The FetchMoreScreen() performs its request to the same resource and populates its content with data different from that of the previous screen FetchDataScreen(). It also has a button labeled “Less” that navigates the user to the FetchDataScreen().

Though this may not be the most efficient of examples, it is still sufficient to represent the idea of caching which we are discussing.

Step three: Defining the problem with our implementation

If you run the code as it is, you will get a list of the countries listed on the first screen. Select a country of choice. You will proceed to the next screen, where details about the selected country are fetched from the endpoint. The data takes a while to display, but it renders on the screen once received.

Clicking the “More” button takes you to the next screen, which similarly sends a request to the database fetching extra details about the country. It also has a button labeled as “Less” that takes you back to the previous screen where you need to fetch the initial few data about the country, which is an irrelevant request.

The data being fetched every time you switch between screens is not changing. Why send a request for a resource you already have accessed before? This example can occur in any case scenario, though not in the same fashion.

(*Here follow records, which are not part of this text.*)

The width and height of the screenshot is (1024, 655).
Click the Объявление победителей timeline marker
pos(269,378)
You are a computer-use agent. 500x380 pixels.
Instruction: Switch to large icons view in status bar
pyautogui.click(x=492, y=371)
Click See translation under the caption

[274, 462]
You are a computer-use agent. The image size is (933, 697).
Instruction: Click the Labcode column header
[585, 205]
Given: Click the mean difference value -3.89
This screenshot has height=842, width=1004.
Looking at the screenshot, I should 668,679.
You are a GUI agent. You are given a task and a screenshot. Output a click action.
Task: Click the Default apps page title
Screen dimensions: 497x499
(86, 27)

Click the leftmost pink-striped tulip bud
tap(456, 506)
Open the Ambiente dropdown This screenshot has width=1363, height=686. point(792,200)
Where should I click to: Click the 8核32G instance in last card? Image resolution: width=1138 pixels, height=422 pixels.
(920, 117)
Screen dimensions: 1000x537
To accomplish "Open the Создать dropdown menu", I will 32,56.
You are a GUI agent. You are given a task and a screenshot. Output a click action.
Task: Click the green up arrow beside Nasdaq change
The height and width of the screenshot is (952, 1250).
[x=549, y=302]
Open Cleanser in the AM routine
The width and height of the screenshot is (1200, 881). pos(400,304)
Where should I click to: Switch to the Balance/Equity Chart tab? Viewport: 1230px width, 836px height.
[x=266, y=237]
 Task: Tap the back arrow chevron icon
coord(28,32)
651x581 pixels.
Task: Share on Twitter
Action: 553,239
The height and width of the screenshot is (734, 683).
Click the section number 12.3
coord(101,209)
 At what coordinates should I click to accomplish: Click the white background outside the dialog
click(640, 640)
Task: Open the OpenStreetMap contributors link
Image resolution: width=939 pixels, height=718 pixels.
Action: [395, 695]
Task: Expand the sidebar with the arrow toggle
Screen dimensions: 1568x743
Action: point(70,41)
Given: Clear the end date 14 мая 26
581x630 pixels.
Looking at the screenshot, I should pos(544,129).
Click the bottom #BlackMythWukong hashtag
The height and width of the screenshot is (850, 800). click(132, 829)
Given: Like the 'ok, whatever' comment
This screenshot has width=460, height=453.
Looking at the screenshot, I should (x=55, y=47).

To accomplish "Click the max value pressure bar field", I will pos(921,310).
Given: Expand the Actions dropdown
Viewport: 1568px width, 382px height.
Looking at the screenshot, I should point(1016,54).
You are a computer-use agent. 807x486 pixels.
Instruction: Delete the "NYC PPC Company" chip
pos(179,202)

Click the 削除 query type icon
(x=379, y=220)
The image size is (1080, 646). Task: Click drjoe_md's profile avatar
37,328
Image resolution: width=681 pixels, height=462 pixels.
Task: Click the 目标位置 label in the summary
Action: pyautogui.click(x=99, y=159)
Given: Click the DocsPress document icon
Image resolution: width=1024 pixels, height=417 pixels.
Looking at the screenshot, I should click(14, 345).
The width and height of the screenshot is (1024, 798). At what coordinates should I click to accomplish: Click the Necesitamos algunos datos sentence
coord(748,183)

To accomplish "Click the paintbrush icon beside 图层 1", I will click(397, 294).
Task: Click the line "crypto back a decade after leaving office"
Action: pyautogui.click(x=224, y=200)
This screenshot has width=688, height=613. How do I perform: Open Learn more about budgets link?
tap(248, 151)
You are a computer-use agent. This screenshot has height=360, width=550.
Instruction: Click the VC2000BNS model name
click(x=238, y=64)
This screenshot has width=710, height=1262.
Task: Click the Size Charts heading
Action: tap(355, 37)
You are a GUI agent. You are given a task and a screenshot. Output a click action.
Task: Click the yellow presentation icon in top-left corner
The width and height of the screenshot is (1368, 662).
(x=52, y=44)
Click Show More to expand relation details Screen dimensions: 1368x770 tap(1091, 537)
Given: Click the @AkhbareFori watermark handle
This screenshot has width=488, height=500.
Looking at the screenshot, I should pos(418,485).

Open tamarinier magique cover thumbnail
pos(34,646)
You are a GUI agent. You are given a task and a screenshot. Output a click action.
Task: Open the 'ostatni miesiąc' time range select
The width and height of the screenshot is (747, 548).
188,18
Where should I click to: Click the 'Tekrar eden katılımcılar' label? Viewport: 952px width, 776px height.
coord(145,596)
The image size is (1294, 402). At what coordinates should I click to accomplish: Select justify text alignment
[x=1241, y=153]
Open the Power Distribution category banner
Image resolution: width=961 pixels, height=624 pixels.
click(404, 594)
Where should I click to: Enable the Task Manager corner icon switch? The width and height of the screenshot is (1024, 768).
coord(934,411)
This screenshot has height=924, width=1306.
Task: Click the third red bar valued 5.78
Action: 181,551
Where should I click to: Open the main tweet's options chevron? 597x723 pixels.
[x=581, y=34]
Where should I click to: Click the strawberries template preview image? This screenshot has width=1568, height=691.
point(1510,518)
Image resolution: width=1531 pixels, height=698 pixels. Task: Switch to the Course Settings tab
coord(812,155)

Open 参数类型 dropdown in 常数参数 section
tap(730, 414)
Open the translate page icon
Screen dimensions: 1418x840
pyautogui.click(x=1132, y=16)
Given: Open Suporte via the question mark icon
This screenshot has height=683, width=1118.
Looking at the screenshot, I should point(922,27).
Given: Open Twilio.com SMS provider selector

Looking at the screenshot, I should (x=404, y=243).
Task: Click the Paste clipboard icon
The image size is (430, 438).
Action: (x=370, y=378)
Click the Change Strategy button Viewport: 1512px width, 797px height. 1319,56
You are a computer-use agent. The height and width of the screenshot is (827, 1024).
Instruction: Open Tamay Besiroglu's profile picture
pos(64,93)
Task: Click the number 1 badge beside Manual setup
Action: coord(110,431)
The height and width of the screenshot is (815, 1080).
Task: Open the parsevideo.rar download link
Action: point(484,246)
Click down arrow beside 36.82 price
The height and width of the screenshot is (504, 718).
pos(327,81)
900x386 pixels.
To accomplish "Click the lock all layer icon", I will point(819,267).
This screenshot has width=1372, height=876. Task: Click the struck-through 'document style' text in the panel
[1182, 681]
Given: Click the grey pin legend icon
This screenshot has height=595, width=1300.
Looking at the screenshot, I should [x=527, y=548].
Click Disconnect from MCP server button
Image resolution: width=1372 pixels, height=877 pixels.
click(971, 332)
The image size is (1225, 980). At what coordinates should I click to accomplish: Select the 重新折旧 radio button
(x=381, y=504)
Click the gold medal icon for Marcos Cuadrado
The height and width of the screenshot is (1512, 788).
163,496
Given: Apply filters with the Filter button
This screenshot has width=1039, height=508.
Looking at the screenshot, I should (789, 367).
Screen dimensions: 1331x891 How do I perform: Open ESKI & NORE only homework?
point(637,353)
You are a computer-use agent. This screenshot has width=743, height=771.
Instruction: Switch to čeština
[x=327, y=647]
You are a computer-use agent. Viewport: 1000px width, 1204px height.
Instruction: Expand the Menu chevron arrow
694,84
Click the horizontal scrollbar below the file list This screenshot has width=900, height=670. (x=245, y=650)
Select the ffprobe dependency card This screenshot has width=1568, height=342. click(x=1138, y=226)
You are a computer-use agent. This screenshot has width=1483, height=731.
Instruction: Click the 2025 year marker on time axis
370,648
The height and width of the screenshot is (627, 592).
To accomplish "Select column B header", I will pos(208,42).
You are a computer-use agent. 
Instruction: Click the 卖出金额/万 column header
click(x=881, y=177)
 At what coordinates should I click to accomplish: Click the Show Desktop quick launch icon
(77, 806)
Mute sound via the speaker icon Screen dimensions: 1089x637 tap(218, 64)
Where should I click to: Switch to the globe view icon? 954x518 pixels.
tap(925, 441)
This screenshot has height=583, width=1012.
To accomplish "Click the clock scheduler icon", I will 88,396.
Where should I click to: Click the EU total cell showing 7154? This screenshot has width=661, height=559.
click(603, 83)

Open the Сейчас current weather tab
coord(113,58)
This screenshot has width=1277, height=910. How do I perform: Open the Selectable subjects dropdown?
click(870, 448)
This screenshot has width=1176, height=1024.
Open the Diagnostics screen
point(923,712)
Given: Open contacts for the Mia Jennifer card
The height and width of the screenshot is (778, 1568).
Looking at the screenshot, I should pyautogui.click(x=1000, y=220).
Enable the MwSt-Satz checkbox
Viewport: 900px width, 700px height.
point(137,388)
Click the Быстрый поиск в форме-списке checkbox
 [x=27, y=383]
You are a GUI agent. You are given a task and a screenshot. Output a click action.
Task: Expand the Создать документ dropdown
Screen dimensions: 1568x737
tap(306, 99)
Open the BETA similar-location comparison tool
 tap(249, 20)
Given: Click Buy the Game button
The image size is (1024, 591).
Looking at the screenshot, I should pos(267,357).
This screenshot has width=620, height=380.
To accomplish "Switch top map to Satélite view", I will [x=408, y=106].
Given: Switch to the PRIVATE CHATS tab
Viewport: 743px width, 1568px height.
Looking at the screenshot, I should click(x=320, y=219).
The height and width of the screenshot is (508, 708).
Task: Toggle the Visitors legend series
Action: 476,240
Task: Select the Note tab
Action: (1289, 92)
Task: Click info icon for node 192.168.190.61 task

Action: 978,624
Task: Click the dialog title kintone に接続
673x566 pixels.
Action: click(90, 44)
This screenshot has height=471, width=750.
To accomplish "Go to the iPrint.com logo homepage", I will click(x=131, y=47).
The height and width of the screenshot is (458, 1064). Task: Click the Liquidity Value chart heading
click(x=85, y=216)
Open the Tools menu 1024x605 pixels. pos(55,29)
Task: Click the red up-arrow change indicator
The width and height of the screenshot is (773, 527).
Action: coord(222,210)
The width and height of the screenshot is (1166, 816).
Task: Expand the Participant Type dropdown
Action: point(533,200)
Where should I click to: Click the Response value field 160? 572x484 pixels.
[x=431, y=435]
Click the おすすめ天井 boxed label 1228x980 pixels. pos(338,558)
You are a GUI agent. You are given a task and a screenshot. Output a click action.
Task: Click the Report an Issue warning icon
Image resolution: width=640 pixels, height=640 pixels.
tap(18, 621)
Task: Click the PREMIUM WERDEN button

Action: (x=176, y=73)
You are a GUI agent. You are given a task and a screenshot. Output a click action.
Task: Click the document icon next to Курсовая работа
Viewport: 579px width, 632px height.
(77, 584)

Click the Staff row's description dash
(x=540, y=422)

To effect this programmatically, we will set up the fetched data to store the information obtained from the first load in a temporary cache file. Check if the data exists in the temporary cached file. If data exists, use data.

Note: Do not send a request if data does not exist.

To achieve this, we will import a package from the flutter pub repository path_provider (that gets the path to the directory where your application stores data) and add the package to your pubspec.yaml path_provider.

Add the package to your pubspec.yaml.

dependencies:
 flutter:
   sdk: flutter
 http: ^0.13.4
 path_provider: ^2.0.8

Step four: Implementation of our solution

Run flutter pub get to install the dependency added. Import your path_provider package at the top of your file. Edit the getCountryInfo() function to effect your caching.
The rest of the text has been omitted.